── Task data ──
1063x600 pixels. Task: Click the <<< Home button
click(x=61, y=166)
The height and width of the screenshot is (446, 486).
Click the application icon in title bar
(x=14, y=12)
───
■ What is expected:
Arrange the entire listing above as a two-column CSV with the header row input,output. Each row should hold one text in the input column and its answer in the output column, with each field quoted and line breaks replaced by spaces.

■ Result of this task:
input,output
"1063x600 pixels. Task: Click the <<< Home button","click(x=61, y=166)"
"The height and width of the screenshot is (446, 486). Click the application icon in title bar","(x=14, y=12)"